◆ Exercise aim ◆
Lines below that include "agent" are the answer; copy each one.

◆ The input ◆
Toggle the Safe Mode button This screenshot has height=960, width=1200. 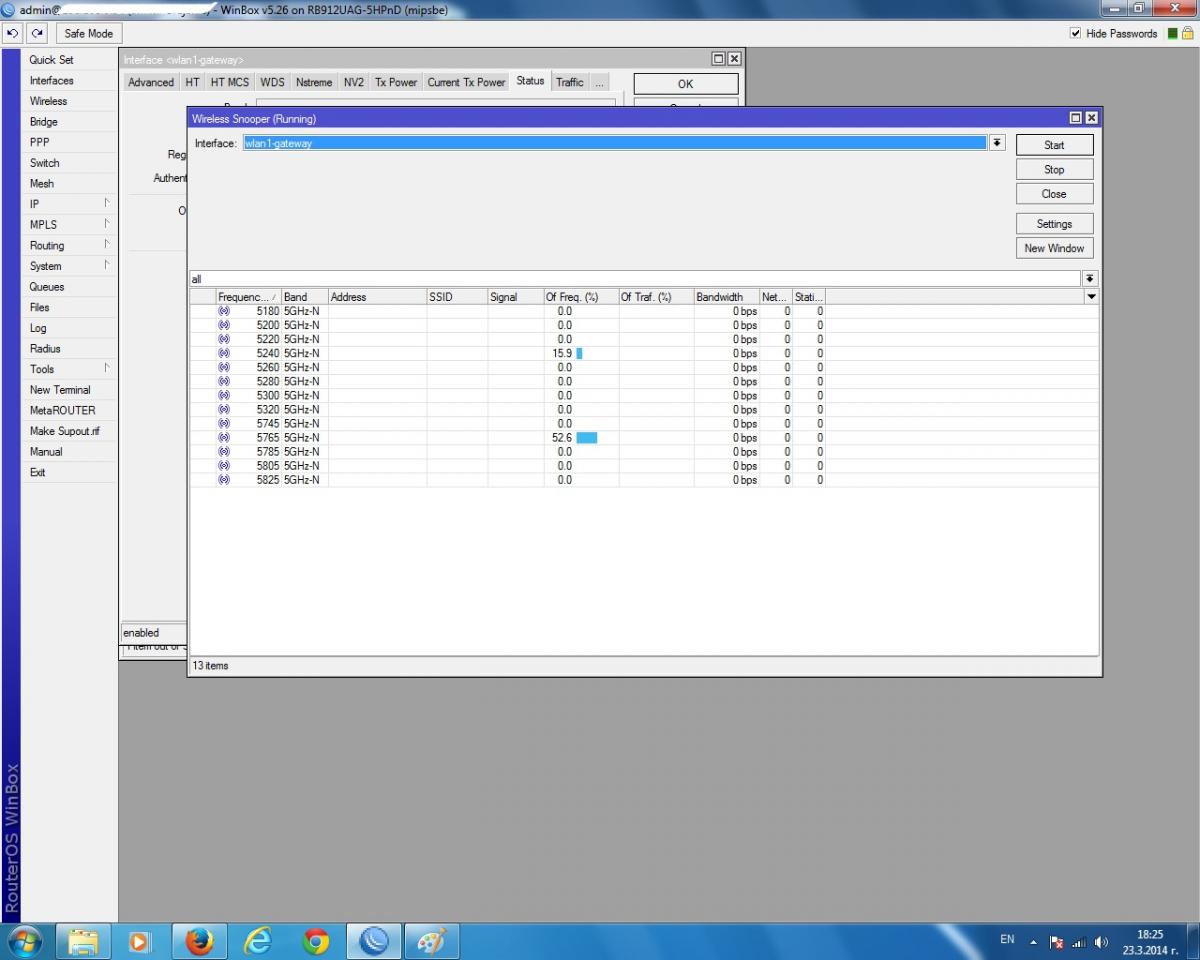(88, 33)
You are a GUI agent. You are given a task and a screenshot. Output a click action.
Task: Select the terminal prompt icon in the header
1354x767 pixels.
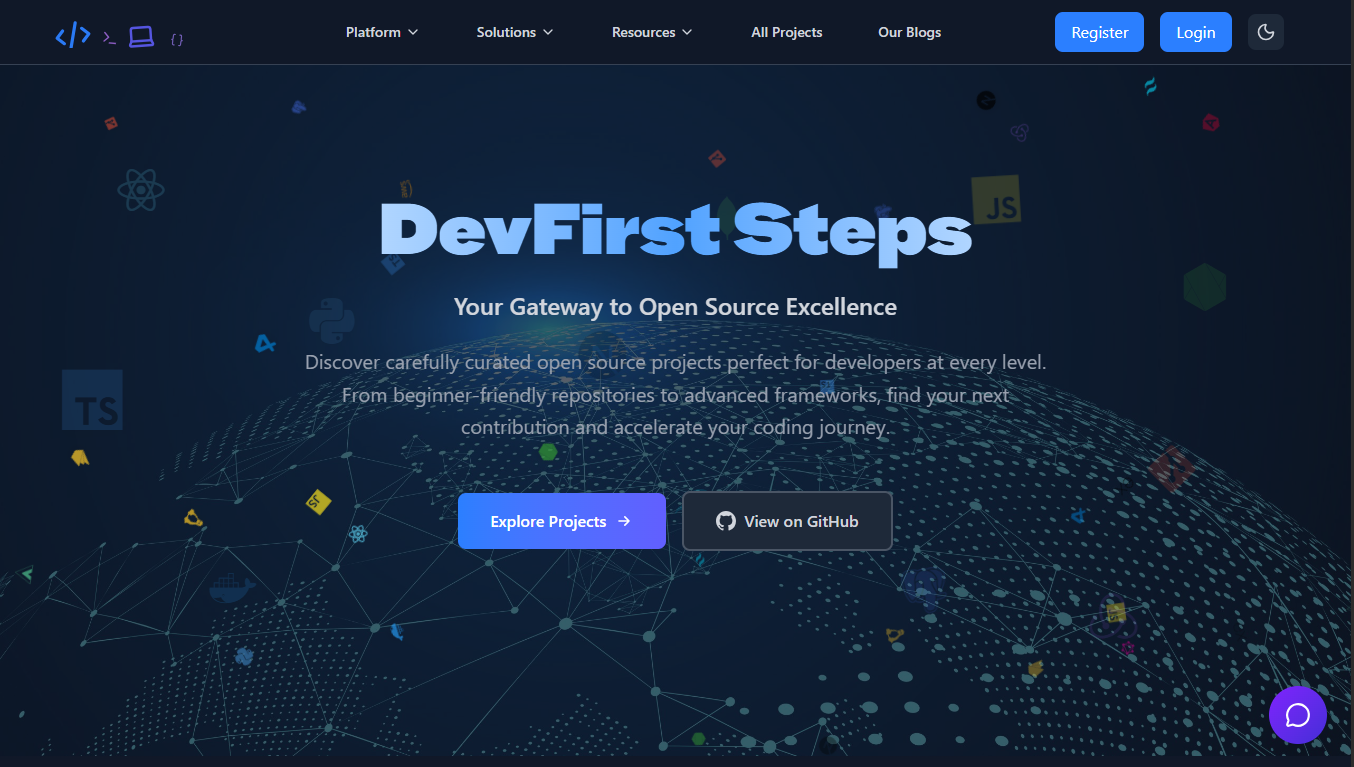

--

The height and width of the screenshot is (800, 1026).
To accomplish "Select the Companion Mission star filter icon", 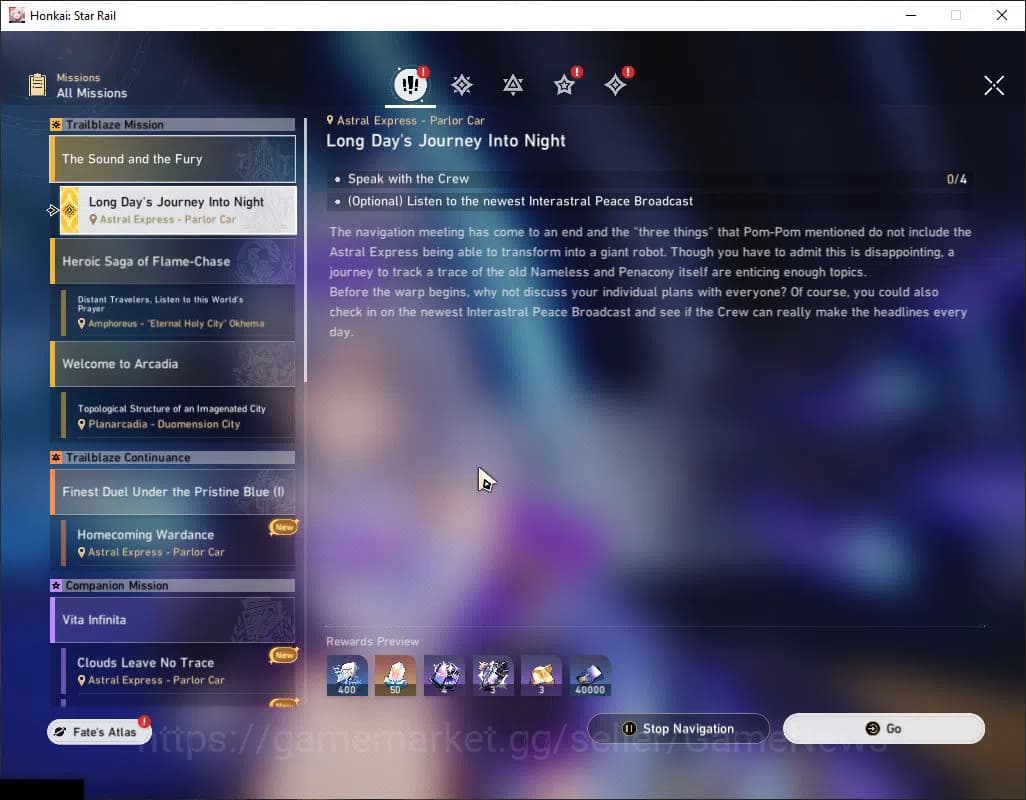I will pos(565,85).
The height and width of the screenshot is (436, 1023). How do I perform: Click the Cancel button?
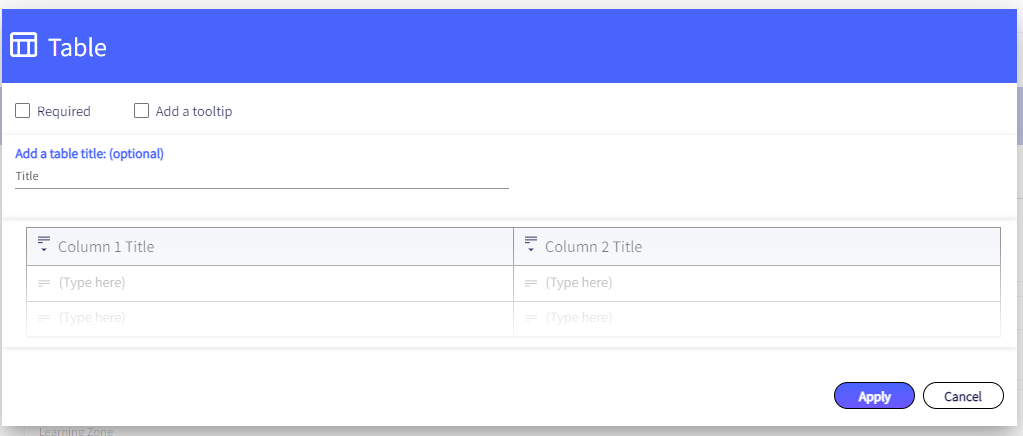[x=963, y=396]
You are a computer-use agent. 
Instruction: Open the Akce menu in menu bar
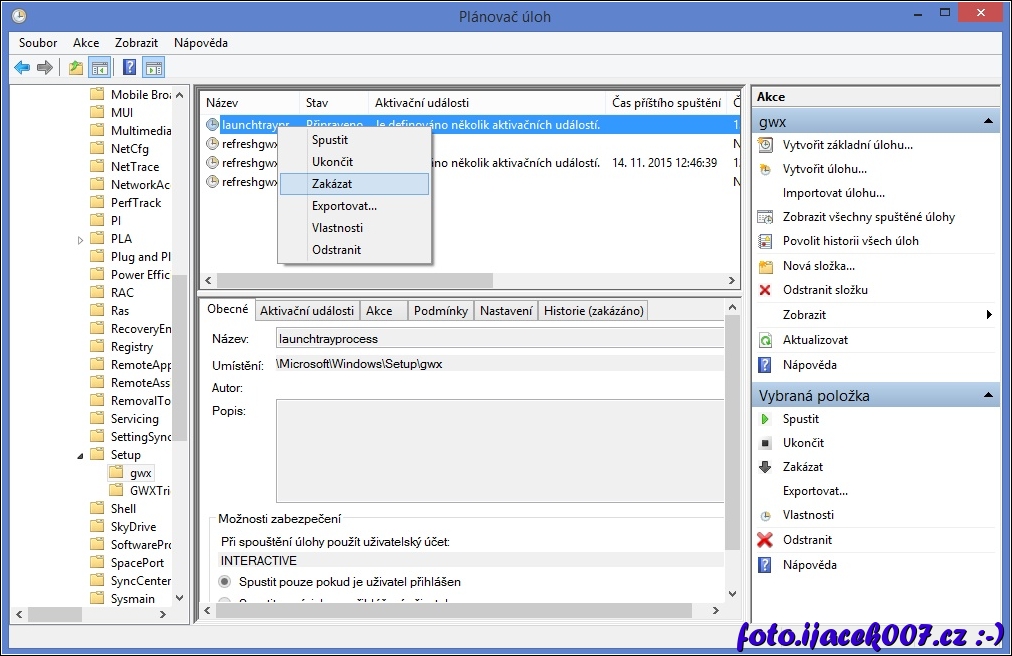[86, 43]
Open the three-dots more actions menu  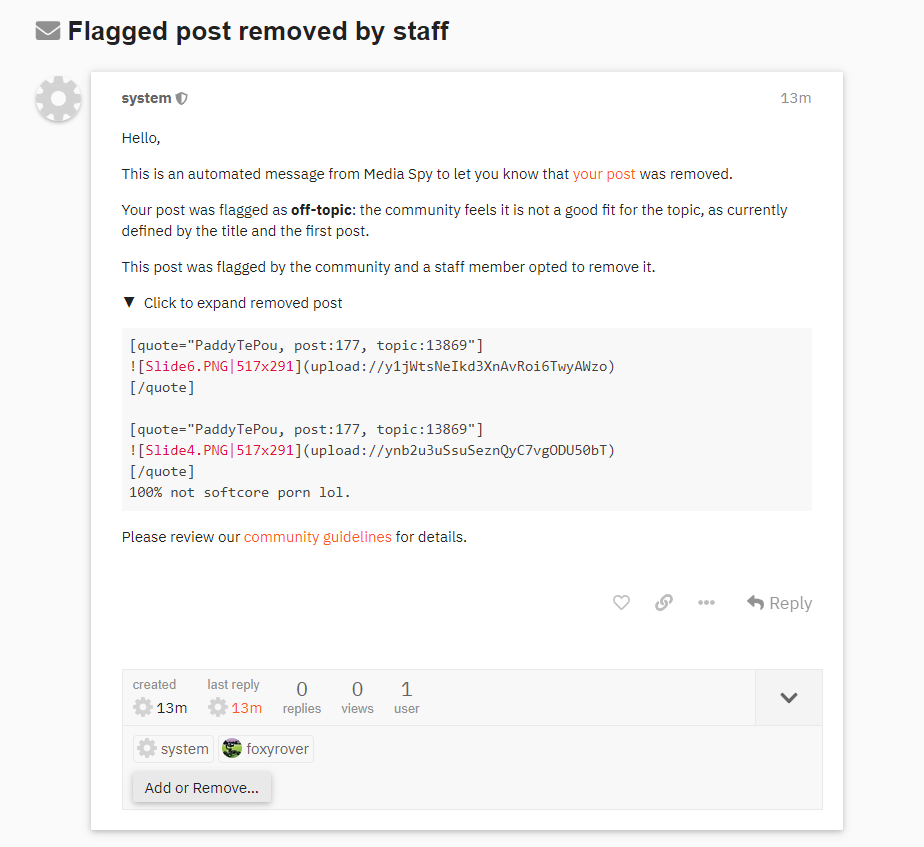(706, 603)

==

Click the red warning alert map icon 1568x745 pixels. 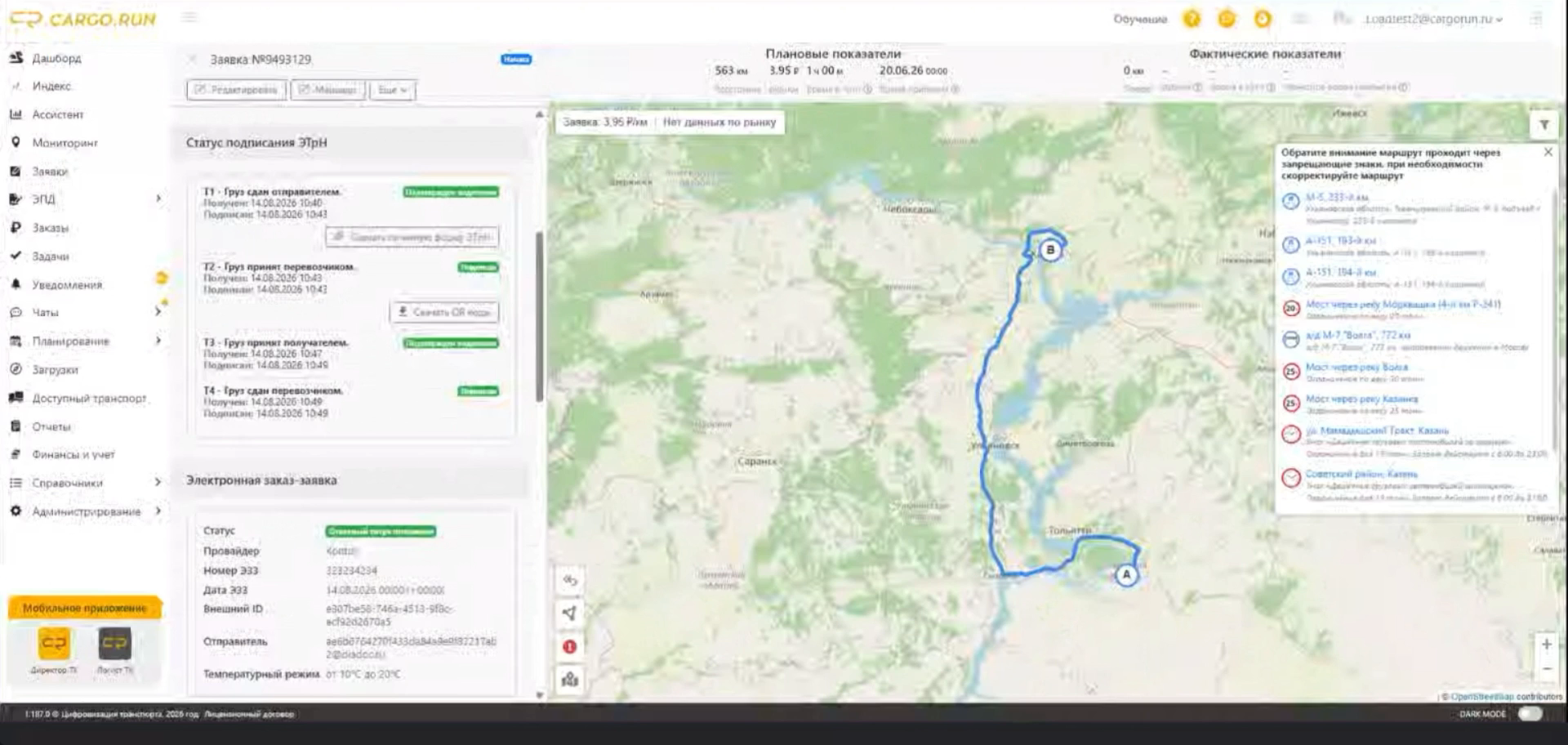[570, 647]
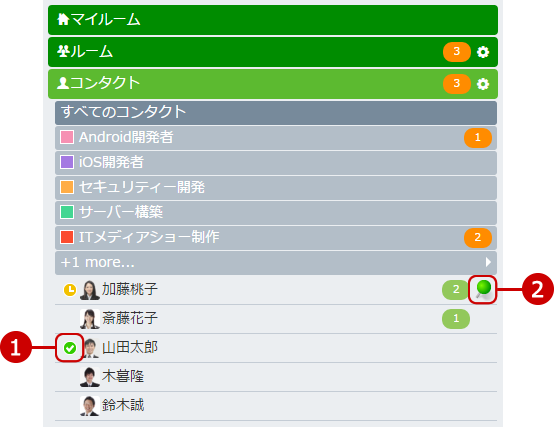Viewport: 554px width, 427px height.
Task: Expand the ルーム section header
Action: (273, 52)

◆ Result of this exercise ◆
You are a GUI agent. You are given a task and a screenshot. Output a click action.
You are a computer-use agent. 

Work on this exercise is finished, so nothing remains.